Segment Start: RECORDS FOR THIS TASK

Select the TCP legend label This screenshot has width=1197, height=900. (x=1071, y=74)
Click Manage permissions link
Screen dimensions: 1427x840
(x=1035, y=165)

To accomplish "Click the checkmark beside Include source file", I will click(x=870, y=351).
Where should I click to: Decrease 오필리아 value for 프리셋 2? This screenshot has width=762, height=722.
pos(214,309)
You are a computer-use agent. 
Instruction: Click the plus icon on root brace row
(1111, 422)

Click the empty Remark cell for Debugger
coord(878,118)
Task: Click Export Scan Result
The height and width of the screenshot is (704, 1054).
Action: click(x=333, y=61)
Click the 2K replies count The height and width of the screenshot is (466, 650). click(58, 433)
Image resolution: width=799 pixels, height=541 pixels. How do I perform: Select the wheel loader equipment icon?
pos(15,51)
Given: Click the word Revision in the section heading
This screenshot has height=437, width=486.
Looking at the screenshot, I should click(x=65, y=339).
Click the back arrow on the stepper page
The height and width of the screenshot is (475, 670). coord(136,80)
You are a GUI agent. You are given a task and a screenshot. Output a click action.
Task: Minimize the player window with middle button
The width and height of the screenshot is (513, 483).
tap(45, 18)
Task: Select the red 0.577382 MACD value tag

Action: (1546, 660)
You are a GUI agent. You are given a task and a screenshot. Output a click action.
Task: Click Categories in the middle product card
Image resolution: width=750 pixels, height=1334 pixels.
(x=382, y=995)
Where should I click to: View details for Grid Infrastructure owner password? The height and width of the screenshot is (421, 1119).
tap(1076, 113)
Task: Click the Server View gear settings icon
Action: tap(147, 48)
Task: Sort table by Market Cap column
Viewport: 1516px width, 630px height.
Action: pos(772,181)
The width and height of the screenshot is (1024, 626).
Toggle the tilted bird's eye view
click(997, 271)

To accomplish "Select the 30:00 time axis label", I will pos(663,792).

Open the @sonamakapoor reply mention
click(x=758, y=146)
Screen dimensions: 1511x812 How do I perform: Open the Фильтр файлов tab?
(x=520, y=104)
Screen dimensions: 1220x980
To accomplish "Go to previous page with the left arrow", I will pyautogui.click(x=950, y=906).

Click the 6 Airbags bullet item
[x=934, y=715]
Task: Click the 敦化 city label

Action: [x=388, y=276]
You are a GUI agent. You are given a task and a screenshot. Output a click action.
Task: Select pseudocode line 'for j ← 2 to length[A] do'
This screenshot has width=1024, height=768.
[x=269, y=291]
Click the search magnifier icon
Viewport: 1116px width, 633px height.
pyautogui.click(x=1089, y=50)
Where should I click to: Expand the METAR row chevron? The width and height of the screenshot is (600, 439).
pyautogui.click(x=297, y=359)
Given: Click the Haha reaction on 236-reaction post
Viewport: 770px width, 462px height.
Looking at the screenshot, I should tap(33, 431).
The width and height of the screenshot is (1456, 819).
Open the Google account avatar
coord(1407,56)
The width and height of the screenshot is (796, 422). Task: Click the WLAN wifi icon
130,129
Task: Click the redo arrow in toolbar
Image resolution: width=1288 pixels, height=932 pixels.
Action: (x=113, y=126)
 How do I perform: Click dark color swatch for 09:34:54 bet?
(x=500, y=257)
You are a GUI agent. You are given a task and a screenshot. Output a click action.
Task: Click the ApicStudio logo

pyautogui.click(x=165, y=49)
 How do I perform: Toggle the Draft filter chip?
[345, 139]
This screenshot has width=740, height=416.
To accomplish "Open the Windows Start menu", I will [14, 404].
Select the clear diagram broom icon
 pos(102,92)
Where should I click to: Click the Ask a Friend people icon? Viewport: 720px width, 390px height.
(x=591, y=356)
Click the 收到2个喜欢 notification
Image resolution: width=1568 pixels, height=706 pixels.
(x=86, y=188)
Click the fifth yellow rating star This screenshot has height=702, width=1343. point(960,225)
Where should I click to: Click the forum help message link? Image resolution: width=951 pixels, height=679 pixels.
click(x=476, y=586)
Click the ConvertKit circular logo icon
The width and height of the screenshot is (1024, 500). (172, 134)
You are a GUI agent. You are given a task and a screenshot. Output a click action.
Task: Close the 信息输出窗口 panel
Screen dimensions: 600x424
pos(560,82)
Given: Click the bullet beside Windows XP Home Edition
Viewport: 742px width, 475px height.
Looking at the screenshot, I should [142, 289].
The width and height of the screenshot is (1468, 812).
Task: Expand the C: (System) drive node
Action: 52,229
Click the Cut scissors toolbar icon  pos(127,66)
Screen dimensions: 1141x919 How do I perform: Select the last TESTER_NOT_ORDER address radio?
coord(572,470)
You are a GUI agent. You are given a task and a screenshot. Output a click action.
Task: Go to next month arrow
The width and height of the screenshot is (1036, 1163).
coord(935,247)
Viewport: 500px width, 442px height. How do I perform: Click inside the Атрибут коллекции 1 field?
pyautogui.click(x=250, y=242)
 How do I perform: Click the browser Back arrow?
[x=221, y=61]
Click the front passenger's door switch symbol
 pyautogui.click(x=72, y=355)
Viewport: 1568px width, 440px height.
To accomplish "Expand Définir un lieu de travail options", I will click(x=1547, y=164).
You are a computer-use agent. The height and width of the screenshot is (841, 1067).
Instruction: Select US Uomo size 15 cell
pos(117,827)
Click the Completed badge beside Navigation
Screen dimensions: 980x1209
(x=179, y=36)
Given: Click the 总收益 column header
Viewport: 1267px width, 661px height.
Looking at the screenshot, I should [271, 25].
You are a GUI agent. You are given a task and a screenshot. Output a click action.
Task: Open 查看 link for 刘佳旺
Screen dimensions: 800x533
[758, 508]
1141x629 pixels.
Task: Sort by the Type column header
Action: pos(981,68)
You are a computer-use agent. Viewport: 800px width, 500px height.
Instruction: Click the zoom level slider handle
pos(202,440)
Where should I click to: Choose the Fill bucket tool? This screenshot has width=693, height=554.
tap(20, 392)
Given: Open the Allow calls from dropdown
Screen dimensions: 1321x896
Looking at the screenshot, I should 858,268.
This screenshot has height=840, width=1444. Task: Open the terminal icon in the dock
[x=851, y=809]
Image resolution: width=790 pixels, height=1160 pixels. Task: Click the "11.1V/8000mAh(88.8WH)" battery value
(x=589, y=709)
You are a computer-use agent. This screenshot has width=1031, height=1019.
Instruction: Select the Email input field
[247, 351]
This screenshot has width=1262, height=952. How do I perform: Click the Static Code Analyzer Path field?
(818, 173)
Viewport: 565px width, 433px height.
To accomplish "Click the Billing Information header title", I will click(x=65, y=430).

Segment End: RECORDS FOR THIS TASK

> **WHAT IS BEING ASKED**:
A verbatim transcription is required: the first line of the listing, the line containing "Task: Minimize the", and every line between them.

> **SOLUTION**:
Select the TCP legend label This screenshot has width=1197, height=900. (x=1071, y=74)
Click Manage permissions link
Screen dimensions: 1427x840
(x=1035, y=165)

To accomplish "Click the checkmark beside Include source file", I will click(x=870, y=351).
Where should I click to: Decrease 오필리아 value for 프리셋 2? This screenshot has width=762, height=722.
pos(214,309)
You are a computer-use agent. 
Instruction: Click the plus icon on root brace row
(1111, 422)

Click the empty Remark cell for Debugger
coord(878,118)
Task: Click Export Scan Result
The height and width of the screenshot is (704, 1054).
Action: click(x=333, y=61)
Click the 2K replies count The height and width of the screenshot is (466, 650). click(58, 433)
Image resolution: width=799 pixels, height=541 pixels. How do I perform: Select the wheel loader equipment icon?
pos(15,51)
Given: Click the word Revision in the section heading
This screenshot has height=437, width=486.
Looking at the screenshot, I should click(x=65, y=339).
Click the back arrow on the stepper page
The height and width of the screenshot is (475, 670). coord(136,80)
You are a GUI agent. You are given a task and a screenshot. Output a click action.
Task: Minimize the player window with middle button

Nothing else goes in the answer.